Direct measurements of the thermal conductivity of uranium carbide samples by the method of electron bombardment

For the next generation of nuclear physics accelerator facilities, fission targets employing compounds of uranium are being proposed to produce ion species far from stability. With the high power beams proposed for the Rare Isotope Accelerator (RIA) production targets, heat dissipation becomes important. In our two-step target design, neutrons are first generated in the primary target, which then induce fission in a surrounding assembly of uranium carbide. Knowledge of the physical, chemical and, most importantly, the thermal properties of the uranium target material are crucial to the engineering designs under consideration. The interplay of density, grain size, thermal conductivity, and diffusion properties of the uranium carbide must be well understood before a successful target can be built.

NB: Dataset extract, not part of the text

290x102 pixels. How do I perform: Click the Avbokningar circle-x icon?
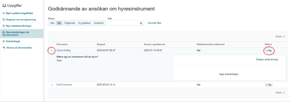click(4, 41)
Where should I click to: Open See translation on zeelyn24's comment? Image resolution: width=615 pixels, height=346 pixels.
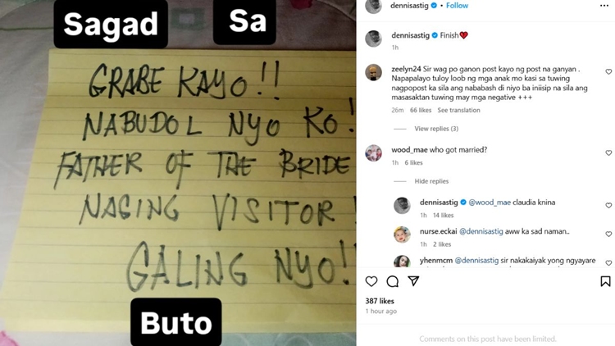tap(458, 110)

We present here recent investigations of the thermal conductivity of uranium carbide samples. Thin sample pellets have been produced for measurements of thermal conductivity using the method of electron bombardment. The experimental apparatus consists of a 10 kV vertical electron beam source, which is used to heat the samples while the thermal radiation is observed using a two-color optical pyrometer. Initial results are given and compared with bulk properties as well as to similar measurements made on pellets of uranium carbide obtained via carbothermic reduction starting from the oxide. Slight variations of thermal conductivity with density have been observed for the reduced oxide samples. Experimental investigations of the physical and thermal properties of uranium carbide sample pellets using various binder materials are also being undertaken.